* [Provided data]
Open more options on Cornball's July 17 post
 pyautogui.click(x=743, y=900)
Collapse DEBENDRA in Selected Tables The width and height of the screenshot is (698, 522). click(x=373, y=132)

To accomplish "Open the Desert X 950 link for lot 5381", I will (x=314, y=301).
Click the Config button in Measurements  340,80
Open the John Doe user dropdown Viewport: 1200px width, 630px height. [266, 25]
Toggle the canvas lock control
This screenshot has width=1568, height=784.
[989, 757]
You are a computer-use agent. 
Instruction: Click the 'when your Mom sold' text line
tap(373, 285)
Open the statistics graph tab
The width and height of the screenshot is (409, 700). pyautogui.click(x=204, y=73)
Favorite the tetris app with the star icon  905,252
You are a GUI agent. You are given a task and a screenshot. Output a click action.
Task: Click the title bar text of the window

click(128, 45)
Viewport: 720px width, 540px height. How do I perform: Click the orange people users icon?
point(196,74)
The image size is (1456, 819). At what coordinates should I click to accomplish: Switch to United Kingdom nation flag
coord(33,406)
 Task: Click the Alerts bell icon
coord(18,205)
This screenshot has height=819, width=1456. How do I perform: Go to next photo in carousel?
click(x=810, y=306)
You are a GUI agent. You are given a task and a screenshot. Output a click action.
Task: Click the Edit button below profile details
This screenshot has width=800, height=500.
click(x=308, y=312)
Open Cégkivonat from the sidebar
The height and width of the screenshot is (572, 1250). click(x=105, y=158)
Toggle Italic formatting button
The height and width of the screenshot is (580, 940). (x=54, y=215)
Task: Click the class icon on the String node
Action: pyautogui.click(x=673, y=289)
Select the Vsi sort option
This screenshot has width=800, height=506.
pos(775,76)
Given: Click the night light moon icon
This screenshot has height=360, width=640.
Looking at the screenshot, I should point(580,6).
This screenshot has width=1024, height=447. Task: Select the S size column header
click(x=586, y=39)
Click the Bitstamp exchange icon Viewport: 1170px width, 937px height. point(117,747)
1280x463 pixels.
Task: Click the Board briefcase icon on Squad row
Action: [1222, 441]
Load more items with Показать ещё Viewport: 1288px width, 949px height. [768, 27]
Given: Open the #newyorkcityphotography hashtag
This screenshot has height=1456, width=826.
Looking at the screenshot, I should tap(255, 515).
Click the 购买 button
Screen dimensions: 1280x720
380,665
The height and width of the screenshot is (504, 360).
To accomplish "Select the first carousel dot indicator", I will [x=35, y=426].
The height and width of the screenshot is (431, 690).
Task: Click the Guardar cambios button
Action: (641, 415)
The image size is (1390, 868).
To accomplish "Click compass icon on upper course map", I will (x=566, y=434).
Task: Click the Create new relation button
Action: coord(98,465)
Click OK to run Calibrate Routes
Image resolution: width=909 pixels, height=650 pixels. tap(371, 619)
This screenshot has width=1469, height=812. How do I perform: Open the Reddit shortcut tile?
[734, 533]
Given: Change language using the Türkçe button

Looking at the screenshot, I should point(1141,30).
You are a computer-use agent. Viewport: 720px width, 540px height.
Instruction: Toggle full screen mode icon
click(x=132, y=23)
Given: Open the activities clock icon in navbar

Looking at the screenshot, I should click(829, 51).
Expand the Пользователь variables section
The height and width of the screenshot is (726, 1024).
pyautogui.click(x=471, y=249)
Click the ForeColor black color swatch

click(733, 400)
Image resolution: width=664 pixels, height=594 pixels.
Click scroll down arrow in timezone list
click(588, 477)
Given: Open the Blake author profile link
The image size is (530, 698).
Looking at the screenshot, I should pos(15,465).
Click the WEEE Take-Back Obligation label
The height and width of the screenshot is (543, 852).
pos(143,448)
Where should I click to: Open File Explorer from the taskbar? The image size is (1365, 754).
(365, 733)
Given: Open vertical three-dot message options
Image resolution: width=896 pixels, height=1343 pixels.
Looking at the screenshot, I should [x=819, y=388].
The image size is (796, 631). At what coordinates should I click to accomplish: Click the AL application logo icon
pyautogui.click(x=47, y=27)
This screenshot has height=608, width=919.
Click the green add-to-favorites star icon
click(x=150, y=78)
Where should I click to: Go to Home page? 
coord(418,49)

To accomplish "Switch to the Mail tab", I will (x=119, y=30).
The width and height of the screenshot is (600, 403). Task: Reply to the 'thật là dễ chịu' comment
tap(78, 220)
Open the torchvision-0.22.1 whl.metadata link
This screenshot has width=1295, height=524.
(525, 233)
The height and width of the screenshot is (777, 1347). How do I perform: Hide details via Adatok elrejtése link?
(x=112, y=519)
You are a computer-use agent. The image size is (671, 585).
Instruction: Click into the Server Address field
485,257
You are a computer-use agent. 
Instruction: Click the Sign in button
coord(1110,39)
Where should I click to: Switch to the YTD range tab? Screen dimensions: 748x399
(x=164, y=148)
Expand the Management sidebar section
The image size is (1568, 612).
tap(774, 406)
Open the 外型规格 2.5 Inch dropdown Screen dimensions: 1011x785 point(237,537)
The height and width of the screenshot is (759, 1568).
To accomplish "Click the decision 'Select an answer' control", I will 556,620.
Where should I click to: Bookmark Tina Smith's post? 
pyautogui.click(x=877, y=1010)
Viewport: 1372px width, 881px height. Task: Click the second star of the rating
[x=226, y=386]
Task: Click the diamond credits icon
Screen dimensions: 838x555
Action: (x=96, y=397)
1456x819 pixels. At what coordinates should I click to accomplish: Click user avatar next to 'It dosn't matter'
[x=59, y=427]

* [Try it] Scan the material above for lines that contain the string "with", and copy each such line.

* [Finished exercise]
Favorite the tetris app with the star icon  905,252
Load more items with Показать ещё Viewport: 1288px width, 949px height. [768, 27]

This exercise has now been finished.